#### EXERCISE DESCRIPTION
Look through the lines below, find those with the word "resolution", and copy them.

Saved entries
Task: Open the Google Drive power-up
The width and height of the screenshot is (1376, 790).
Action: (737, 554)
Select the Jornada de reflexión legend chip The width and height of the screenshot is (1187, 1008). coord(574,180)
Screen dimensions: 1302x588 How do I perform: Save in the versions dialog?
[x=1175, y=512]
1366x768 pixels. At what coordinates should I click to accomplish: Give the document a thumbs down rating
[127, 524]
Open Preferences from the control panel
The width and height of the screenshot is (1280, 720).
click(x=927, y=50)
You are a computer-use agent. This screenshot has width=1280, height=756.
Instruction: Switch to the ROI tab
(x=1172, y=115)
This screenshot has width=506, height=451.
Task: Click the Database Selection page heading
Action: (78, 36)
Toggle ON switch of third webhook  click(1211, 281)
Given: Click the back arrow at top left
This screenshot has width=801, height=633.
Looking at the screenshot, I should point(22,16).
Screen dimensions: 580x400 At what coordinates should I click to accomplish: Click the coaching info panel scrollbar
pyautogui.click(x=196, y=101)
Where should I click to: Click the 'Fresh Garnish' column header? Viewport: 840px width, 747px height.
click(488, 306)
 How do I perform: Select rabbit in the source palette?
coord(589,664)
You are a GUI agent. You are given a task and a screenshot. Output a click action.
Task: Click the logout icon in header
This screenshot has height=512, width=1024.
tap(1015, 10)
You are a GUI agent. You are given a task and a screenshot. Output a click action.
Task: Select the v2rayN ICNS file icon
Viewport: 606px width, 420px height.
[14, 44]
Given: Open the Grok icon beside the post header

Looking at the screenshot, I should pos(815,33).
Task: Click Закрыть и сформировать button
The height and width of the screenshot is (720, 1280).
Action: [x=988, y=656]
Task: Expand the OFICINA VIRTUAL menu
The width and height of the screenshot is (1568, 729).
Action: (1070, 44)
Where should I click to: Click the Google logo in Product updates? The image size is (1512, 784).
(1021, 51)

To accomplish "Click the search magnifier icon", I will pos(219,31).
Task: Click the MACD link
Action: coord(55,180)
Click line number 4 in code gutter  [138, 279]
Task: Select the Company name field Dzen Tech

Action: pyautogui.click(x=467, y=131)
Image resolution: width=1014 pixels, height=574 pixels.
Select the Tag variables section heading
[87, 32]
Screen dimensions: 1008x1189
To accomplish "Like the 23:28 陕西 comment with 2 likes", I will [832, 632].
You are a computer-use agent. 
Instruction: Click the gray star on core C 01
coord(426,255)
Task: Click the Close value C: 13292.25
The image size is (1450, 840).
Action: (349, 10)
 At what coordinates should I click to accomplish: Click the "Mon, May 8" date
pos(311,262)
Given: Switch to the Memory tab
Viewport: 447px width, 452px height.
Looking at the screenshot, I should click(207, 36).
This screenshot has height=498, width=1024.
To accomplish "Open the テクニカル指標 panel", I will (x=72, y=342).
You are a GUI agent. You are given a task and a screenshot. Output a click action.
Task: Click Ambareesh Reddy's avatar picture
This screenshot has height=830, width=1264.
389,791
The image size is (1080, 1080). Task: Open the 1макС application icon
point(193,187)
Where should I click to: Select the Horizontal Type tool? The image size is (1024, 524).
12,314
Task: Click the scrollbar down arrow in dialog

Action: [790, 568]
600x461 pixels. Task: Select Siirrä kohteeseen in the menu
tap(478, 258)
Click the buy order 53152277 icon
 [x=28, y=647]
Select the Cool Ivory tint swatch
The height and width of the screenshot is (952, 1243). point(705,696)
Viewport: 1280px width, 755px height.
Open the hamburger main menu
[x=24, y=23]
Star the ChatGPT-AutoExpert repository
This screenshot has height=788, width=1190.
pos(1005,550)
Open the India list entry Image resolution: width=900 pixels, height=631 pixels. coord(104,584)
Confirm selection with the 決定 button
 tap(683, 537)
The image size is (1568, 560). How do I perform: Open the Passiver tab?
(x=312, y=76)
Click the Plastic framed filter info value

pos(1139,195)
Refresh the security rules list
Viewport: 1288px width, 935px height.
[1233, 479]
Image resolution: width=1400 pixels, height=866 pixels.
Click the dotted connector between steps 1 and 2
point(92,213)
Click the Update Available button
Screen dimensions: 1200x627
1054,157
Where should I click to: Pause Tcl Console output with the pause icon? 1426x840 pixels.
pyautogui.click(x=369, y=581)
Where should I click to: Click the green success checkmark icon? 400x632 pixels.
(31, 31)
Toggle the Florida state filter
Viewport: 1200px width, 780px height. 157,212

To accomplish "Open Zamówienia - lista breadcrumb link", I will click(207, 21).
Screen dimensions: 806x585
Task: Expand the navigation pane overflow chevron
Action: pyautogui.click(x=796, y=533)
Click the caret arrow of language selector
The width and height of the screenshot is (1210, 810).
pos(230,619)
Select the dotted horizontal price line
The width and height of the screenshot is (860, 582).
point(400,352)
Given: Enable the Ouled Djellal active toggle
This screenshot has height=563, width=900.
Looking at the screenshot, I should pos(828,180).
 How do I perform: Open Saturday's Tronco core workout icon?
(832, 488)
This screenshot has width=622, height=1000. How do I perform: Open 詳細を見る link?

#### SOLVED EXERCISE
Image resolution: width=1014 pixels, height=574 pixels.
Open the India list entry Image resolution: width=900 pixels, height=631 pixels. coord(104,584)
Image resolution: width=1400 pixels, height=866 pixels.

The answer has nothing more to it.